WHAT TO DO -
What is needed is an exact copy of every entry below.

#### DATA FOR THIS TASK ####

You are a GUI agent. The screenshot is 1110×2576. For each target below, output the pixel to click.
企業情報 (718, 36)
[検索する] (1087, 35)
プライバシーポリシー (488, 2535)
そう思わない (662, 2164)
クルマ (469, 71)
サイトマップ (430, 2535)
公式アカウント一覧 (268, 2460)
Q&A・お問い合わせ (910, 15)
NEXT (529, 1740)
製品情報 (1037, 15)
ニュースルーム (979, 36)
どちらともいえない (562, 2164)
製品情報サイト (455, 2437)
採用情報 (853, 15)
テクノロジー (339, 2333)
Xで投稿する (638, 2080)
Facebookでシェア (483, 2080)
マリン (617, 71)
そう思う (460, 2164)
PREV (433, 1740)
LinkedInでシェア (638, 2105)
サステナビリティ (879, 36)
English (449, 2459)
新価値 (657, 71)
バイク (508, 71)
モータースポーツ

####

REPLY -
You are a GUI agent. The screenshot is 1110×2576. For each target below, output the pixel to click.
企業情報 (718, 36)
[検索する] (1087, 35)
プライバシーポリシー (488, 2535)
そう思わない (662, 2164)
クルマ (469, 71)
サイトマップ (430, 2535)
公式アカウント一覧 (268, 2460)
Q&A・お問い合わせ (910, 15)
NEXT (529, 1740)
製品情報 (1037, 15)
ニュースルーム (979, 36)
どちらともいえない (562, 2164)
製品情報サイト (455, 2437)
採用情報 (853, 15)
テクノロジー (339, 2333)
Xで投稿する (638, 2080)
Facebookでシェア (483, 2080)
マリン (617, 71)
そう思う (460, 2164)
PREV (433, 1740)
LinkedInでシェア (638, 2105)
サステナビリティ (879, 36)
English (449, 2459)
新価値 (657, 71)
バイク (508, 71)
モータースポーツ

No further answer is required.